So the soundtrack to American teen pregnancy move Juno is conquering the American charts, and, all of a sudden, people are curious. What the hell is “Twee”, and for that matter, what the hell is “indiepop”?
Well, if you were here in Cardiff tonight you’d get a pretty good feel of what it’s all about. Clwb Ifor Bach is a hive of colourful activity, the music happy and melodic, and there’s not an ego in sight.
The UK indiepop scene has existed in the shadow the more popular mainstream indie and indie rock scenes since way back when, a reaction to all things commercial and prosaic, Belle and Sebastian being its most famous recent purveyors. All kinds of terms have grown out of the term “indiepop”, and I’d take “UnPopular” as the best one, perfectly explaining as it does what insiders call “genuine Pop” and it’s modern status as opposed to what is now actually popular… Pop is now a reaction to its inevitable offspring of commerce and ambition, and tonight two of Cardiff’s best indiepop purveyors come together with a treat from Derbyshire to make us forget the mathematics.
The Deirdres are a seven-piece from Derbyshire who recently made a name by playing the Indietracks “Christmas Twee” festival (a celebration of all things indiepop and Twee held on a steam train museum in the Ripley countryside), and they jump on stage like a whirlwind. It’s happy, snappy, so much fun, quintessentially modern Pop, and I, for one, could watch it all night. Two floppy-hatted teens stand hunched over a keyboard like they’re learning each other how to play it; another keyboardist is far side, wrenching further unlikely melodies, alternately terrified and happy by the sounds that are coming out, a girl plays guitar in the centre like it’s all she ever wanted to do, and the singing and shouting is spread amongst the group, humbly harmonious and screamingly good fun.
The Deirdres are actually one of modern indiepop’s more original-sounding bands, similar to Bearsuit in the way they shoot out lo-fi melodies that seem utterly spontaneous. There’s a bit of Talulah Gosh there too, cute-as-pie melodies fighting for life in the teaming whirl of glockenspiel, flute, tambourine, guitars and handclaps, but more than anything they really are the embodiment of the disillusioned kid who’s found home and community in music, in Pop (or UnPopular) music. Lucas Moodyson (Swedish Pop director who specialises in such young outsider stories) would look on and smile, and tonight The Deirdres are so good it’s poignant.
Next act Sweet Baboo (aka solo artist Stephen Black) is probably even harder to define than The Deirdres. The venue recovers for a while before he comes on with his one-man-show and begins singing like a young indie gospel man. Black for the most part sits crouched over his guitar, wryly cajoling the audience and playing blues and country numbers with a quirky, humorous twist. The humour is sometimes sick, sometimes affectionate, and there’s a couple of moments when it all really clicks for him, like when he ends a song with an apology for the fact it hasn’t got an ending. It’s a moment of, well.., brilliant Twee-pop ingenuity, but really, I could be forced to create another genre for this. Is Sweet Baboo Country Gospel Twee?

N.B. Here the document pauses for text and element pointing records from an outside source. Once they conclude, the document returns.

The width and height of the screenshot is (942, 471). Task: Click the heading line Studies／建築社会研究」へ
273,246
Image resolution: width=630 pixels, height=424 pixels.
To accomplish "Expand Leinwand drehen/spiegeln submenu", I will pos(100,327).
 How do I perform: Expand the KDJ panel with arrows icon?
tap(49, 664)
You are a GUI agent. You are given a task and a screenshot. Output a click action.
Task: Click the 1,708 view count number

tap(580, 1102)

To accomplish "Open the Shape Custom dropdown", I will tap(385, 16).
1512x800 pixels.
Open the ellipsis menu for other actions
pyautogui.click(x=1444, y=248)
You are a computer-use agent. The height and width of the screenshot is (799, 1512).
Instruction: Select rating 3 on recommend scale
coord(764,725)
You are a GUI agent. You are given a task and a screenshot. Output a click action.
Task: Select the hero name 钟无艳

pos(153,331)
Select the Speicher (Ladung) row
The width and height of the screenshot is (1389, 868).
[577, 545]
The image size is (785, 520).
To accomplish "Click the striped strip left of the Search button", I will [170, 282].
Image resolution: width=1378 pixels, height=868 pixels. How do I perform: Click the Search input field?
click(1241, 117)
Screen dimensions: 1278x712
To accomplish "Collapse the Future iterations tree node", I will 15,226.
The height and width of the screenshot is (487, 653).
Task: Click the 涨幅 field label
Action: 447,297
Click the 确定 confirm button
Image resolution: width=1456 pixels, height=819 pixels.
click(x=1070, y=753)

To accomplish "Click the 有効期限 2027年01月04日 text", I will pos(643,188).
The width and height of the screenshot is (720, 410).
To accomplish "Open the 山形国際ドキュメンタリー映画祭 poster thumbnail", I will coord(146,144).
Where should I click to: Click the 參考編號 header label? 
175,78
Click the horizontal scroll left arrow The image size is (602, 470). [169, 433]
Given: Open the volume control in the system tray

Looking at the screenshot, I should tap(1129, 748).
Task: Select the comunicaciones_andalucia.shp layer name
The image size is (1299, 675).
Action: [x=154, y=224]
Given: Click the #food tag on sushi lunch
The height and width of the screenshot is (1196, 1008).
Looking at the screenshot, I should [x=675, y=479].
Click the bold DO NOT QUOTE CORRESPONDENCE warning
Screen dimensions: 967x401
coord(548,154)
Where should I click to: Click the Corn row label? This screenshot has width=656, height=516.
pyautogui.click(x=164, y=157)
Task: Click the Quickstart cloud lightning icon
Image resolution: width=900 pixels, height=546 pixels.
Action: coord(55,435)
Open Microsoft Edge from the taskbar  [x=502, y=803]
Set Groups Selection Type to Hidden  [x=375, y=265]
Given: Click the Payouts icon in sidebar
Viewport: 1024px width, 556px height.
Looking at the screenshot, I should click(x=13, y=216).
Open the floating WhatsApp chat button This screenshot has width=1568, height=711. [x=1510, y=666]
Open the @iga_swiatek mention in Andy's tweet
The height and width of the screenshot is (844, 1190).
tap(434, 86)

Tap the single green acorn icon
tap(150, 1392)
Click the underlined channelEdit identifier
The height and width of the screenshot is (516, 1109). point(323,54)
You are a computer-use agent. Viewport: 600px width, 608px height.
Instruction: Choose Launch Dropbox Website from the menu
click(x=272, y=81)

The School‘s Liz Hunt has been the keyboardist in Cardiff indiepop heroes The Loves since I remember, but now she’s hitting on her own kind of success. The School have recently been signed to merited indie (Pop) label Elefant, who’ve released records by a fleet of higher-end bands like Camera Obscura, Trembling Blue Stars and The Television Personalities in the past, and are back at home after a successful tour of that other indiepop hotbed Sweden.
The local crowd will them on, and these songs are getting better each time I hear them. The School specialise in the literal kind of indiepop sound of Camera Obscura and The Beach Boys, modern indie with a healthy smattering of Motown. The melodies fly out of the band with a shy kind of grace, Liz orchestrating from the front with her voice of sweet heartbreak and wonder. It’s like the missing Pipette fronting Camera Obscura. Violin and glockenspiel subtly soar in the background, the melodies wind and unwrap in sultry style, and as Valentine shimmers out with teary romance, I just have to pinch myself to check I’m alive.
The world is the oyster of bands who can make indiepop as well as this, but it’s the nature of Pop never to define happiness in terms of success. The modern world is far too nasty to ever embrace it in anything other than a superficial way, but it’ll go on regardless. At its best indiepop is poetry in motion, and tonight we’ve had an absolute treat.